Minor Victories got its start in the mind of Justin Lockey, lead guitarist for Editors since 2012, who envisioned it as a noise record with “delicate female vocals” over it. Pursuing that detail must have been what first brought Slowdive singer/guitarist Rachel Goswell into the picture, but her voice throughout the album is hardly slight. Instead of bringing prefabricated shoegaze element to drape on top of sonic aggression, Goswell lets the music’s undertow pull her into heavier waters that demand greater exertion to rise up through.
Rounding out the core group along with Lockey’s brother James (of Hand Held Cine Club), the presence of Stuart Braithwaite may not be as immediately recognizable as Goswell’s voice, but the coiling synth line that tightens around the album’s lead single, “A Hundred Ropes”, bears at least a passing resemblance to Mogwai’s more recent output. The amassing gales of “Breaking My Light” that follow, quieter spells repeatedly overtaken by surging string arrangements and thundering percussion, are a clearer giveaway. There’s even a sighting of peacefully droning “Helicon 1”-style guitar off in the middle distance of “Folk Arp”.
It is tempting to posit that, for all of their combined identifiable traits, the math here is not as simple as Mogwai + Editors + Slowdive = Minor Victories. However, what is “Scattered Ashes” if not that very sum? An anxious, driving Editors beat with some of Mogwai’s muscle leaning on the brake as it rolls through Slowdive’s sullen mists, with another commanding presence, James Graham of the Twilight Sad, in the front seat next to Goswell. After Graham’s show-stealing turns here and on former Arab Strap vocalist Aidan Moffat’s recent Where You’re Meant to Be, Graham has more than proven his value as a go-to for lending gravitas. “Scattered Ashes” is their most concise amalgamation; four-and-change minutes of clapping, pounding post-gaze Northern soul so straightforward yet stirring (“Take my life back to the start / Pick up the pieces of my heart”) it can bring poignancy to a laser cat battle.
Where so many star-studded side projects go awry is the temptation of indulgence.

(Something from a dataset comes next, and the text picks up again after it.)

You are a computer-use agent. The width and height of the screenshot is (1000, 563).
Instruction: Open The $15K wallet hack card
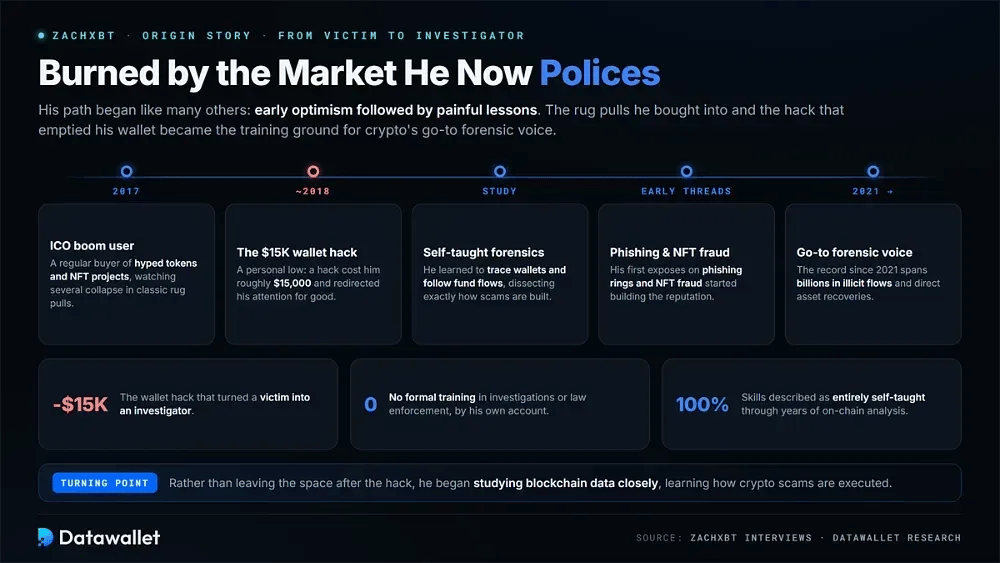tap(313, 274)
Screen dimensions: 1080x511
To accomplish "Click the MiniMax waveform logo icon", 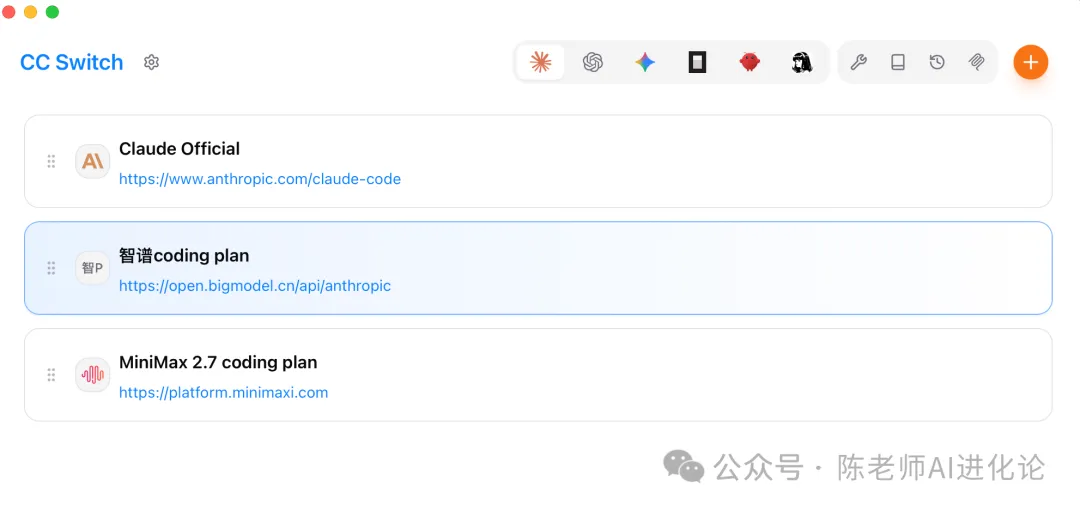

Temporarily unleashed from expectations or commercial restraints, musicians have every reason to want to jovially one-up their colleagues or wander off with them into the far corners of their wilder ideas. Minor Victories does not fall into that. There are ambient lulls and controlled demolitions, sometimes kept apart though more often within the same song, but rarely is the path not in sight. The album’s other guest vocalist, Mark Kozelek, even reins in his lyrical verité on “For You Always”, reciprocating verses with Goswell in rhythm with the gently ticking track, though he does manage to drop in mentions of Columbine and Tower Records in a single line.
It’s easy to imagine that somewhere in the creation process it dawned on everyone involved that Minor Victories was becoming something greater than intended; that it took on a life of its own, demanding more of its players than to just show up. On the other hand, in both exigency and tranquility it moves naturally; an unforced alchemy simultaneously specific to and outside of time and place.